** Opening Given data block **

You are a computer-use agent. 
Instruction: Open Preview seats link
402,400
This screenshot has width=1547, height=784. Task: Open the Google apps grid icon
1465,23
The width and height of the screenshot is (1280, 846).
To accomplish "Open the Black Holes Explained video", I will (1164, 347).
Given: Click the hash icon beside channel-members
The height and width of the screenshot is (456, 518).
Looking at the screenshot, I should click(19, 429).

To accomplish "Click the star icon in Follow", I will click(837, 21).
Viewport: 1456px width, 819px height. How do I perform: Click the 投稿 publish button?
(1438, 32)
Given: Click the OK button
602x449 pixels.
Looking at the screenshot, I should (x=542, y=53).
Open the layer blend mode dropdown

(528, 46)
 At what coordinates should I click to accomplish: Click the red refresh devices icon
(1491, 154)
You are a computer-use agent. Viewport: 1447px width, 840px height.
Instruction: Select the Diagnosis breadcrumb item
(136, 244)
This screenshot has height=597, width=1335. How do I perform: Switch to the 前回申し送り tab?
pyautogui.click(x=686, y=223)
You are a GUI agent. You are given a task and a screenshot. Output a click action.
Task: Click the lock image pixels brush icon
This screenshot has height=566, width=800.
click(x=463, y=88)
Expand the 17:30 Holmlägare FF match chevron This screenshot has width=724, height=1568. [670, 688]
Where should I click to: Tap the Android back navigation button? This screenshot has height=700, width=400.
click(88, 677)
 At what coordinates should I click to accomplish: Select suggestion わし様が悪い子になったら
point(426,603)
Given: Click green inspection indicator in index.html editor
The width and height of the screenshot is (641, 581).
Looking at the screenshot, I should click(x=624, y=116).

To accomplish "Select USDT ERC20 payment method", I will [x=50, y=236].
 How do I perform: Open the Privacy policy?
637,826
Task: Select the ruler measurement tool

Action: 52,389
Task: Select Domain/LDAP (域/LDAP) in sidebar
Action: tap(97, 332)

** Closing Given data block **

**What you are asked to do**
Return all the data above, unaltered and complete.

**Answer for the task**
You are a computer-use agent. 
Instruction: Open Preview seats link
402,400
This screenshot has width=1547, height=784. Task: Open the Google apps grid icon
1465,23
The width and height of the screenshot is (1280, 846).
To accomplish "Open the Black Holes Explained video", I will (1164, 347).
Given: Click the hash icon beside channel-members
The height and width of the screenshot is (456, 518).
Looking at the screenshot, I should click(19, 429).

To accomplish "Click the star icon in Follow", I will click(837, 21).
Viewport: 1456px width, 819px height. How do I perform: Click the 投稿 publish button?
(1438, 32)
Given: Click the OK button
602x449 pixels.
Looking at the screenshot, I should (x=542, y=53).
Open the layer blend mode dropdown

(528, 46)
 At what coordinates should I click to accomplish: Click the red refresh devices icon
(1491, 154)
You are a computer-use agent. Viewport: 1447px width, 840px height.
Instruction: Select the Diagnosis breadcrumb item
(136, 244)
This screenshot has height=597, width=1335. How do I perform: Switch to the 前回申し送り tab?
pyautogui.click(x=686, y=223)
You are a GUI agent. You are given a task and a screenshot. Output a click action.
Task: Click the lock image pixels brush icon
This screenshot has height=566, width=800.
click(x=463, y=88)
Expand the 17:30 Holmlägare FF match chevron This screenshot has width=724, height=1568. [670, 688]
Where should I click to: Tap the Android back navigation button? This screenshot has height=700, width=400.
click(88, 677)
 At what coordinates should I click to accomplish: Select suggestion わし様が悪い子になったら
point(426,603)
Given: Click green inspection indicator in index.html editor
The width and height of the screenshot is (641, 581).
Looking at the screenshot, I should click(x=624, y=116).

To accomplish "Select USDT ERC20 payment method", I will [x=50, y=236].
 How do I perform: Open the Privacy policy?
637,826
Task: Select the ruler measurement tool

Action: 52,389
Task: Select Domain/LDAP (域/LDAP) in sidebar
Action: tap(97, 332)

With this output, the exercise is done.